It displays an excerpt randomly, taken from one of the pages from its internal list, each time the portal page is purged.

The above template requires that the user supply the names of the pages to be transcluded. That makes this only a semi-automated solution. The sections using this rotate material, and therefore don't go stale as fast as a section with a single excerpt, but, adding new article titles by hand is how they are updated, and unfortunately, that method is not scalable.

We've been banging our heads against the brick wall to find a way to pull the names from a category with Lua, so that portals using these templates will be auto-updating (as the category grows, so would the selection in the portal accessing that category), but the generated nature of categories and the limitations of Lua prevent that.

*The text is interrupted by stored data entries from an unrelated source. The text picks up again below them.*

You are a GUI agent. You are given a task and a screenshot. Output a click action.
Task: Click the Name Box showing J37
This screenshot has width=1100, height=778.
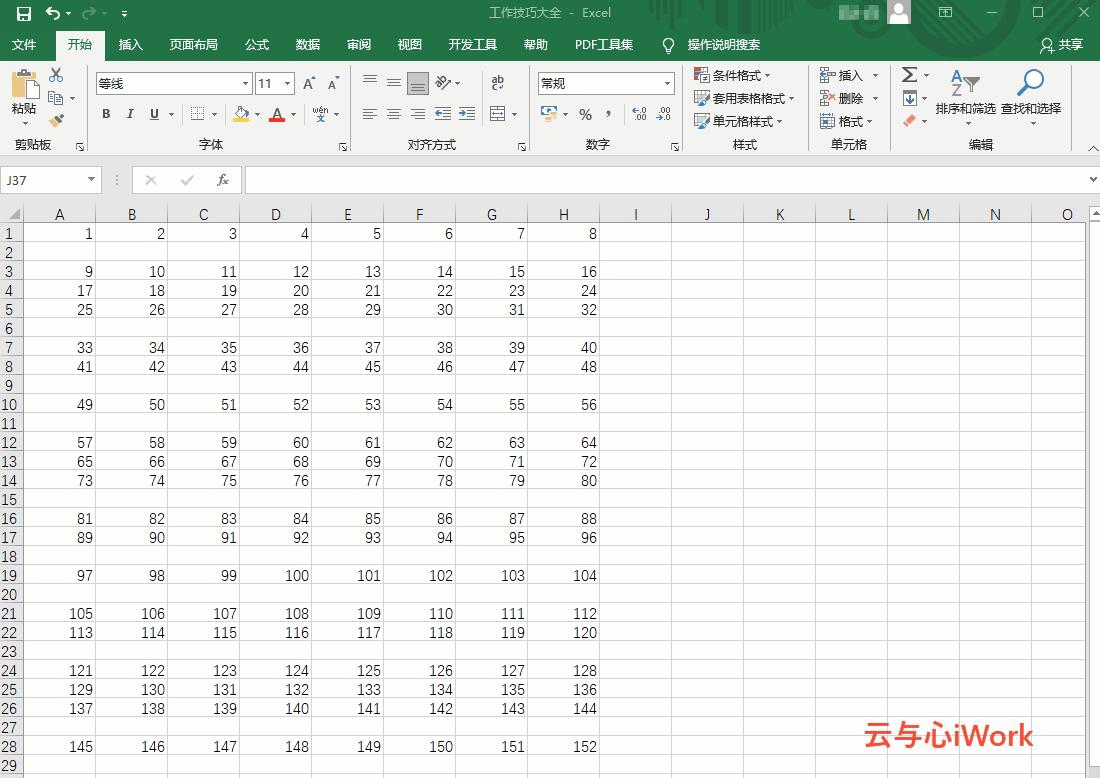(44, 180)
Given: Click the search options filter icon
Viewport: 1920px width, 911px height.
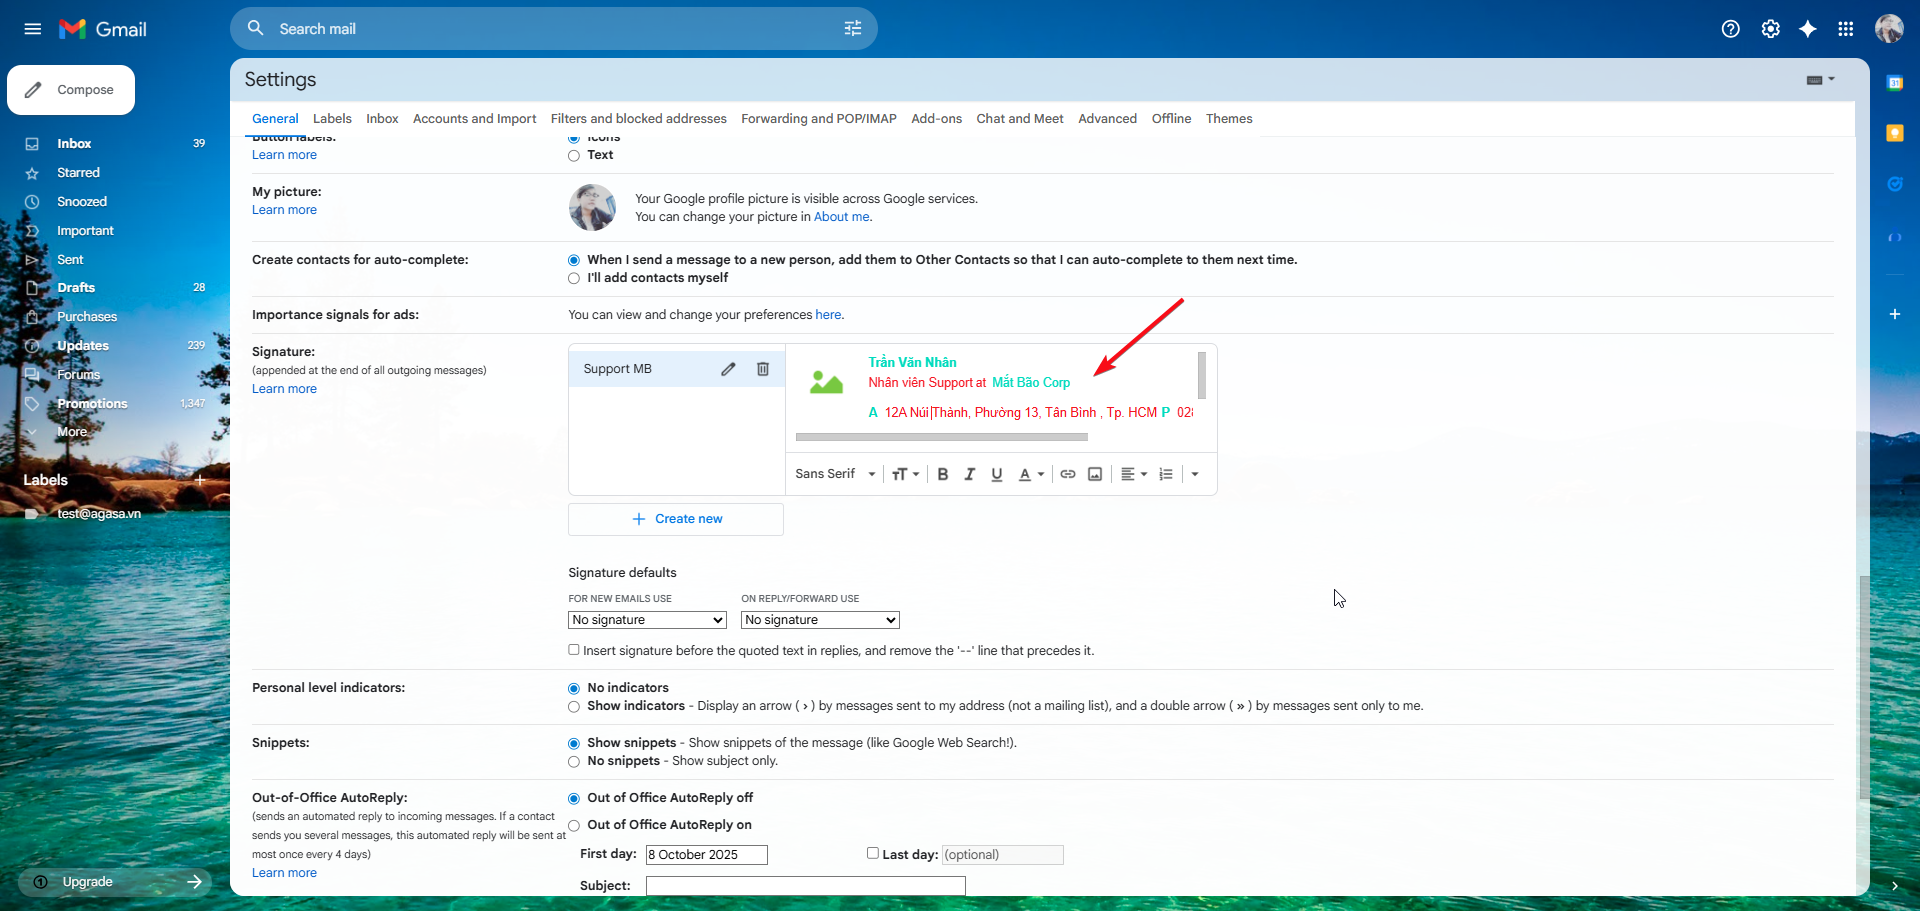Looking at the screenshot, I should click(x=853, y=29).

Which means we must find a way other than Lua to generate a list of the pages from a category. Since JavaScript can make a wide range of api calls, that looks like the way we will have to go. (See https://en.wikipedia.org/w/api.php?action=help&recursivesubmodules=1&modules=main#query+categorymembers`). (That's how I found catwatch and you: via the search string "categorymembers").

It seems very likely that Catwatch.js could be adapted to do this for Selected article sections.

One thing catwatch does is store the category names in a js page, formatted in JavaScript to be run as part of the program. Instead, I'd like to store the category names in the Selected article sections themselves, such as in a hidden comment.

And, rather than add new category members to one's watchlist, I want to add them to the Selected article section as parameters to the transclusion template there, just like

| Frog
| Toad
| Salamander
| Caecilian 

are included in the example section provided above.

Any assistance or guidance you could provide would be most helpful.

I look forward to your reply. Sincerely,    — The Transhumanist   21:51, 5 July 2018 (UTC)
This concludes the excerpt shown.